La DGFiP devra donc acquérir, gérer et valoriser les données issues de la facturation électronique dans son SI afin d’en tirer profit et d’atteindre ces objectifs dans les domaines de la gestion fiscale des entreprises, du contrôle et du recouvrement, y compris forcé.

Dans le cadre de son projet relatif à la réforme, l’enjeu majeur de la DGFiP, au-delà des enjeux techniques de récupération et de gestion de la donnée, est de réussir à la valoriser de manière transverse, dans ses SI structurés par domaine métier et soumis parfois à une dette technique significative. Cela afin de permettre un usage réel et porteur de valeur de la facturation électronique inter-entreprise. Si les données afférentes ne sont pas suffisamment intégrées en profondeur dans les applicatifs métier, la réforme manquera certains de ses objectifs centraux.

L’anticipation de ce composant final de valorisation de la donnée dès les phases amont du projet (en cours) sera donc centrale dans pour la réussite de la réforme pour l’administration fiscale.

La facturation électronique obligatoire : une chance pour les entreprises et l’administration sous réserve d’anticipation

En synthèse, la facturation électronique obligatoire représente un défi de taille pour chaque acteur concerné, et implique des travaux d’anticipation devant être lancés dès à présent. Travaux qui devront s’alimenter des retours d’expérience d’autres pays l’ayant déjà mis en place. Par exemple, le cas de la mise en place de l’e-invoicing obligatoire en Italie au 1er janvier 2019 nous renseigne sur la vigilance à avoir concernant le risque d’augmentation des coûts de traitement de factures pour les entreprises dont le processus de facturation est aujourd’hui insuffisamment industrialisé.
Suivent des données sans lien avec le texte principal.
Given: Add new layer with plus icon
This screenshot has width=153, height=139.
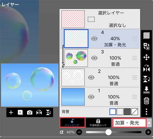Looking at the screenshot, I should [x=11, y=113].
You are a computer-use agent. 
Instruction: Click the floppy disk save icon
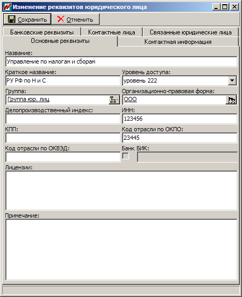point(11,19)
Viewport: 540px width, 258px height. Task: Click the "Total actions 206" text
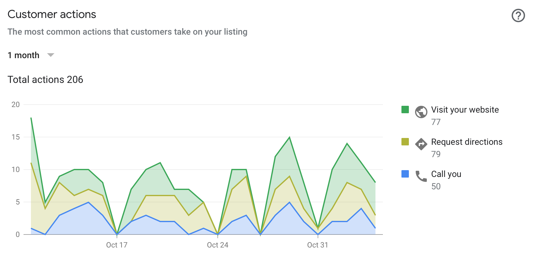tap(45, 80)
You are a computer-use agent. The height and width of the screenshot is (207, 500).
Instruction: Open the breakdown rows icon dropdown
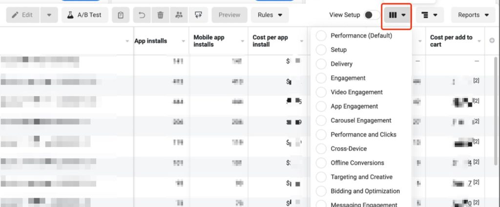click(x=429, y=15)
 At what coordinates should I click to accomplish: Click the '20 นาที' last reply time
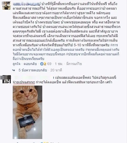(x=56, y=70)
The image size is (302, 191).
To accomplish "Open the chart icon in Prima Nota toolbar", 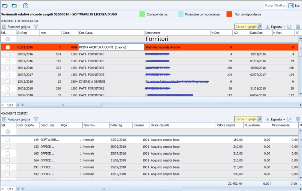I will pyautogui.click(x=290, y=27).
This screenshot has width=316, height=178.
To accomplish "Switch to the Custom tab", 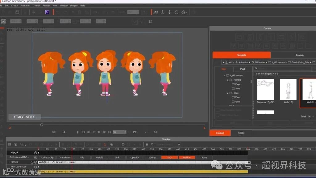I will [299, 55].
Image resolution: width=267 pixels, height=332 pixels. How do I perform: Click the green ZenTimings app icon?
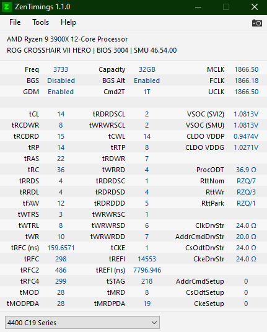click(x=7, y=7)
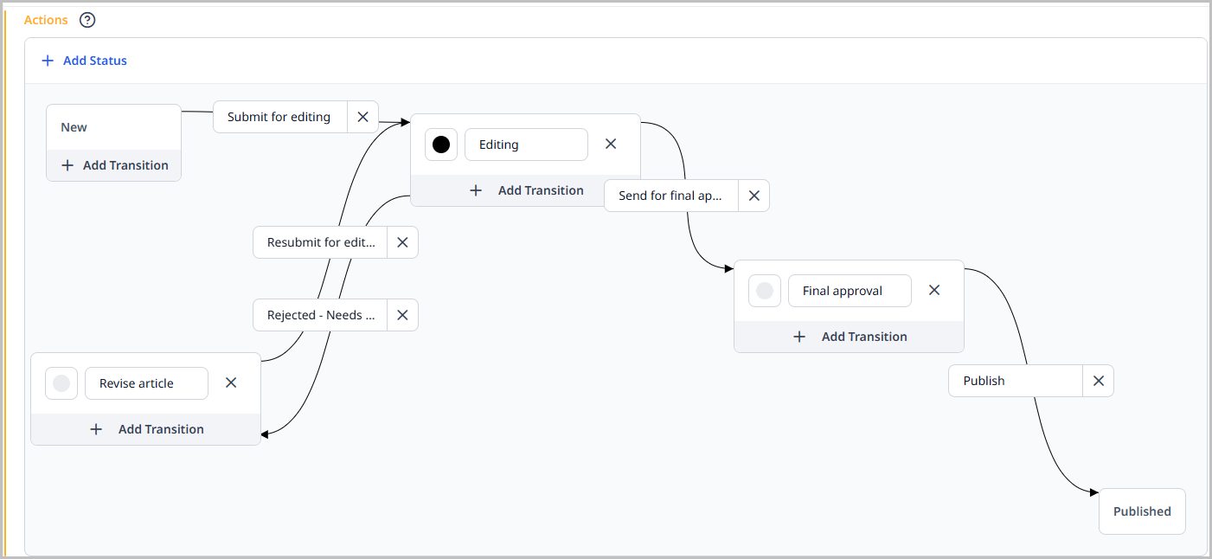Edit the Editing status name field

click(x=526, y=144)
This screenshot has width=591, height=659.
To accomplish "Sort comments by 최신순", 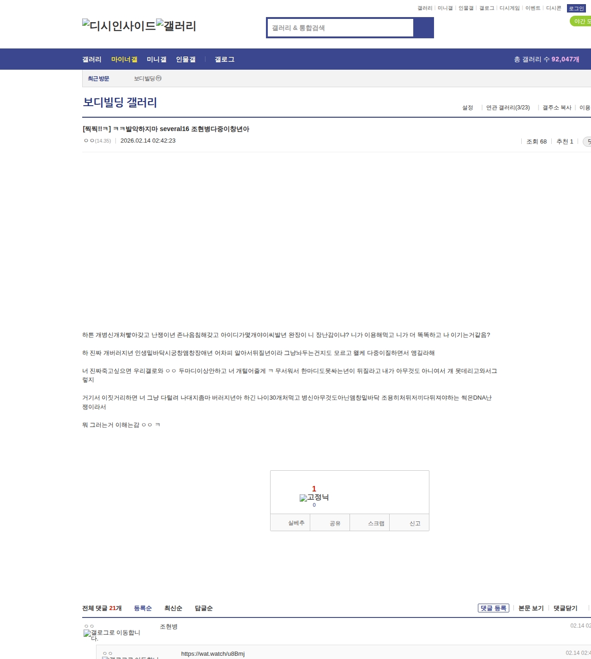I will [173, 608].
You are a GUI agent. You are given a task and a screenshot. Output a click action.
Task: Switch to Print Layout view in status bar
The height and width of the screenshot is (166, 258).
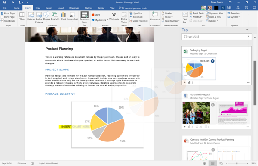point(212,163)
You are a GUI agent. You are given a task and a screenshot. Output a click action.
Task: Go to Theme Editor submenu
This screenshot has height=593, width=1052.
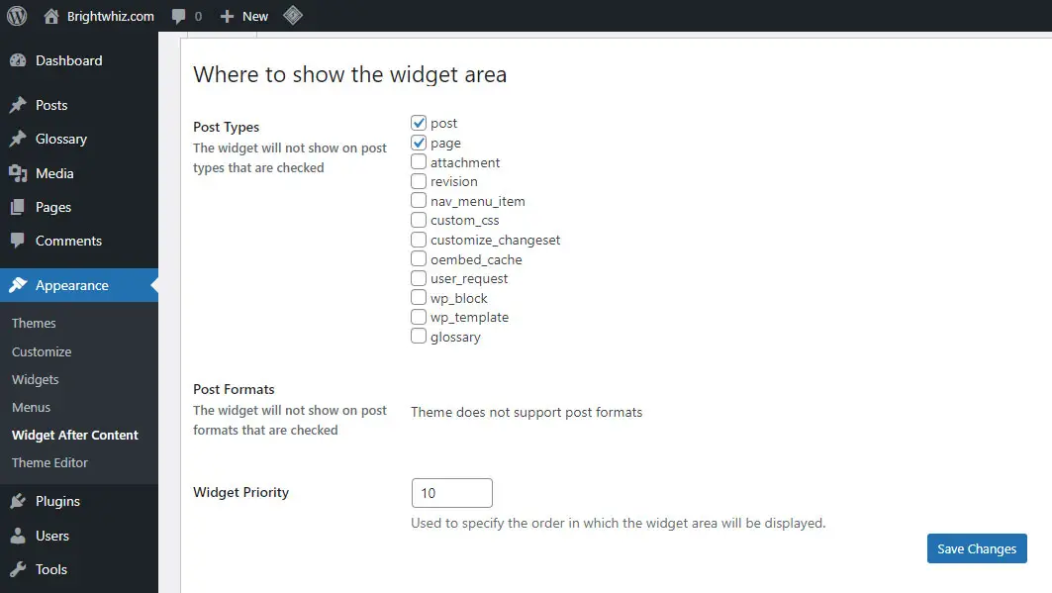click(49, 463)
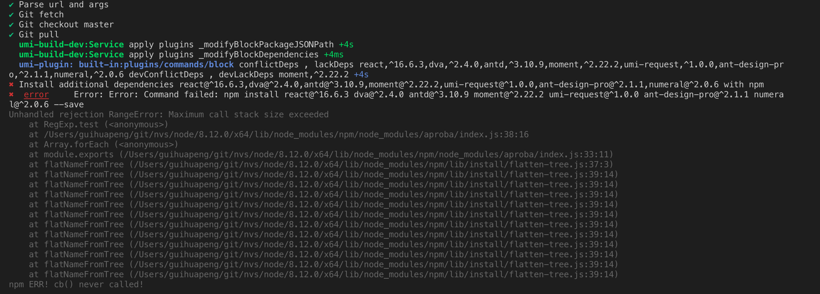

La mise en œuvre d’une approche « 80/20 » (prioriser les transformations nécessaires pour la majorité des cas plutôt que de directement traiter les cas particuliers et complexes) semble pertinente tant pour les entreprises que pour l’administration.

La facturation électronique obligatoire peut néanmoins représenter une opportunité clé :

  • pour les entreprises : renforcer leur compétitivité grâce à la diminution de la charge administrative liée aux processus de facturation fait partie des objectifs centraux de la réforme. En effet, les entreprises seront contraintes de repenser intelligemment leurs processus de facturation et de déclaration de TVA ;
  • pour l’administration : la valorisation des données collectées en flux continu doit pouvoir permettre l’automatisation de fonctions essentielles (gestion de la TVA) et des gains de productivité sur certains métier (en particulier le contrôle fiscal dans son volet de programmation).

[1] Liste :
5 et 7 octobre 2021 : groupes de travail généralistes commentant l’ordonnance du 15 septembre 2021, organisés par la DGFiP
18 janvier 2022 : réunion de présentation des spécifications externes du portail public de facturation, organisée par la DGFiP
28 janvier 2022 : groupe de travail grand public sur les notions fiscales attachées à la facture dans le cadre de la réforme, organisé par la DGFiP
10 février 2022 : « La facturation électronique : levier de transformation numérique des entreprises et de l’administration », conférence organisée par le Ministère de l’Economie, des Finances et de la Relance.

[2] Les échéances des obligations de facturation électronique sont les suivantes :
A compter du 1er juillet 2024, en réception, à l’ensemble des assujettis,
A compter du 1er juillet 2024, en transmission, aux grandes entreprises,
A compter du 1er janvier 2025 aux entreprises de taille intermédiaire,
A compter du 1er janvier 2026 aux petites et moyennes entreprises et microentreprises.